>> BEGIN EXTRACTED ENTRIES
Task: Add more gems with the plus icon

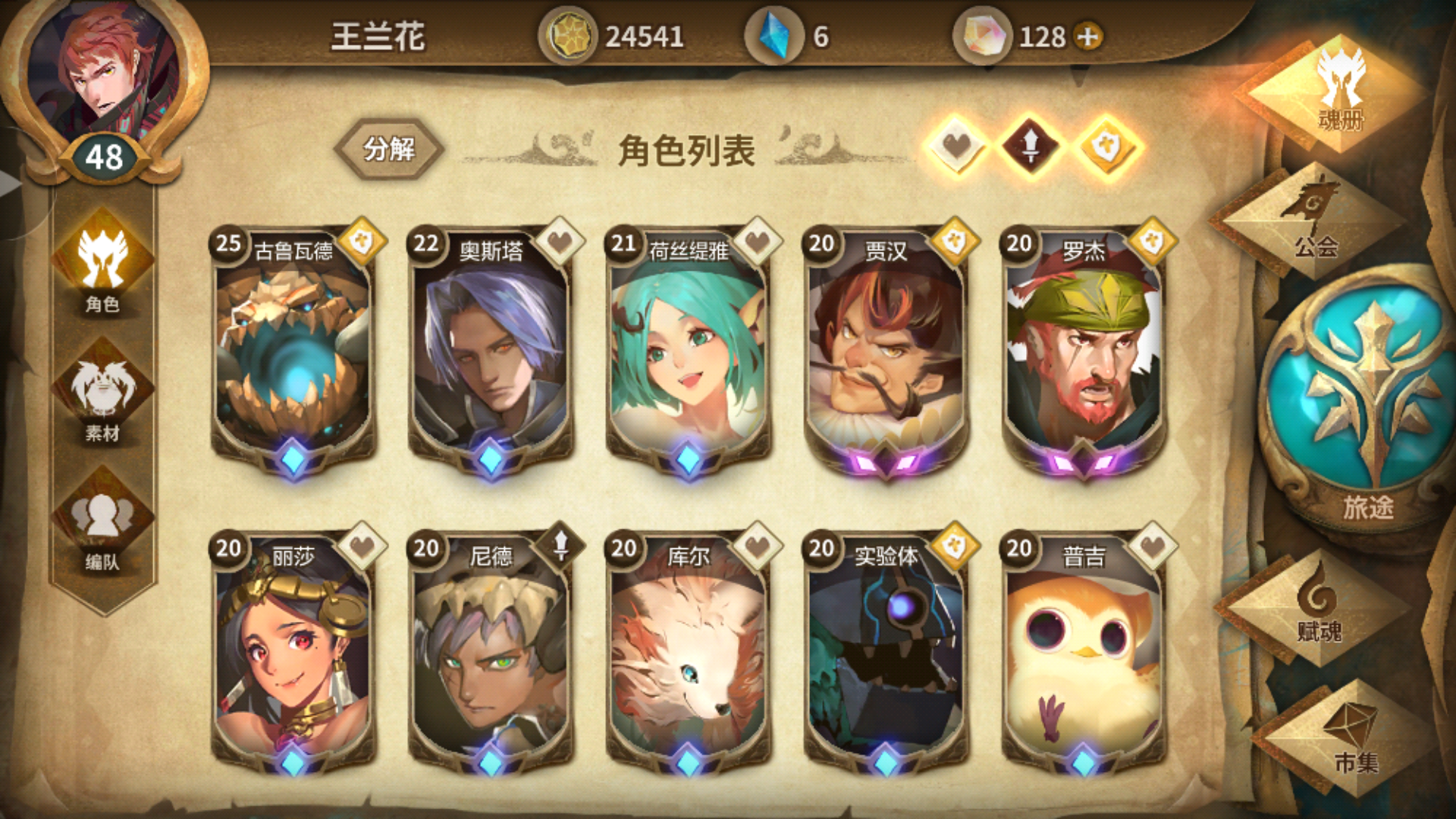Action: click(x=1088, y=36)
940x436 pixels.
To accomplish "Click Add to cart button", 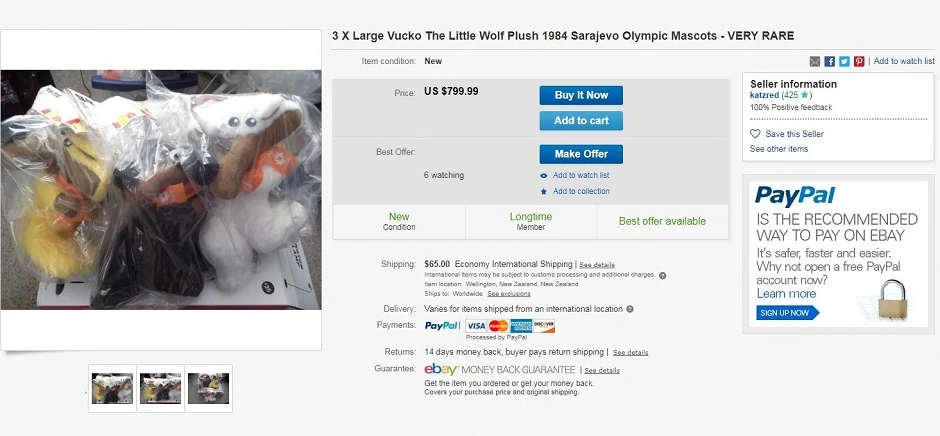I will click(x=581, y=121).
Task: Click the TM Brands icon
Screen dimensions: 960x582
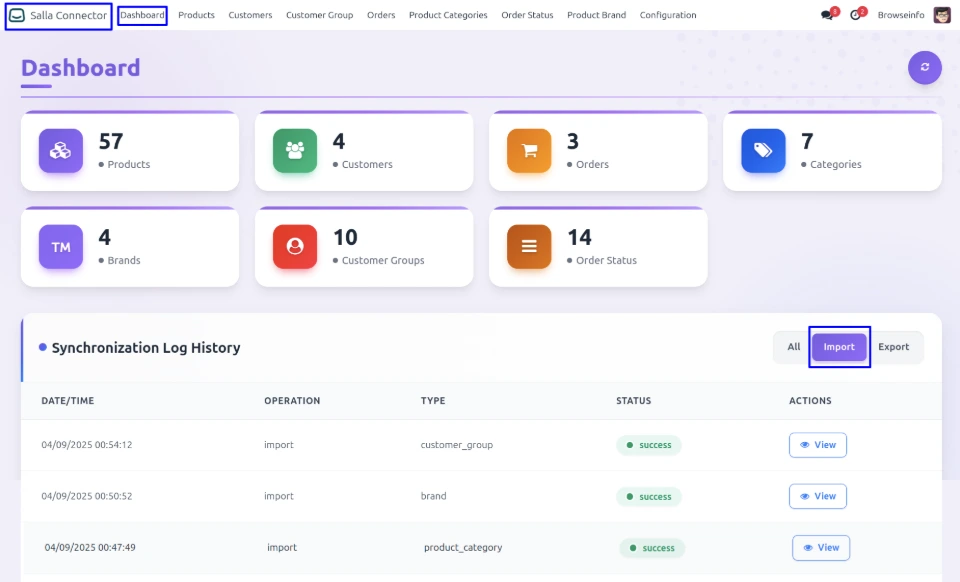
>> END EXTRACTED ENTRIES
Please rewrite the stretch of the records from the line containing "Task: Click the TM Brands icon" through the end of the records as a numbered list, skipping blank lines and leaving the pictures out.

1. Task: Click the TM Brands icon
2. Screen dimensions: 960x582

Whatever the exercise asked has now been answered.